И пусть тот огонь укроет нас,
Как ловчая сеть.
Будьте со мной там, мужчины!
Вытянем руки над очагом,
Радуясь, пока женщина отдыхает, ибо
Мы обрели наш дом.
Он пропел гимн несколько раз, останавливаясь, когда забывал слова, его чистый, обжигающий голос замирал, и тогда слышался тихий и хриплый настойчивый голос Рамона, словно изнутри раковины; затем вновь неожиданно вступал неудержимый голос профессионального тенора, зажигающий огонь в крови.
Ее слуга прошел за нею в сад и присел на корточки под деревом в стороне, прислонясь спиной к стволу, похожий в своей белой одежде на призрака. Только из открытых сандалий торчали темные пальцы да на смуглой щеке выделялся черный шнурок шляпы, хлопчатые же рубаха и штаны его были целиком белые.
Когда певец закончил петь и смолк барабан и даже не слышно было тихого разговора людей наверху, слуга, робко улыбнувшись, посмотрел сияющими глазами на Кэт и застенчиво сказал:
— Está muy bien, Patrona? Хорошо, правда, госпожа?
— Очень хорошо, — ответила она в тон ему. Но в душе ее боролись противоречивые чувства, и он знал это.
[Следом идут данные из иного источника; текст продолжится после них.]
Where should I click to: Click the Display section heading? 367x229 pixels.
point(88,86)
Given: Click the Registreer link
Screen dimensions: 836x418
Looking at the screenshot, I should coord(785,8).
Он выглядел таким юным, когда улыбался своей радостной, робкой, восторженной улыбкой. В нем было что-то от вечного ребенка. Но ребенка, который может мгновенно превратиться во взрослого дикаря, мстительного и жестокого. Мужчину в расцвете сексуальной силы, в этот момент невинного при ее избытке, а не от ее отсутствия. И Кэт пришло в голову, как приходило не раз, сколь многое заставляет «вновь стать малым ребенком».
Но в то же время он украдкой внимательно следил, не скрывает ли она враждебного чувства. Ему хотелось, чтобы ее восхитили гимн, барабан, общий дух пения. Как ребенок, он ждал ее восхищения. Но если бы она собралась высказать свое неприязненное отношение ко всему этому, он бы опередил ее в выражении неприязни. Ее неприязненная реакция сделала бы его настоящим ее врагом.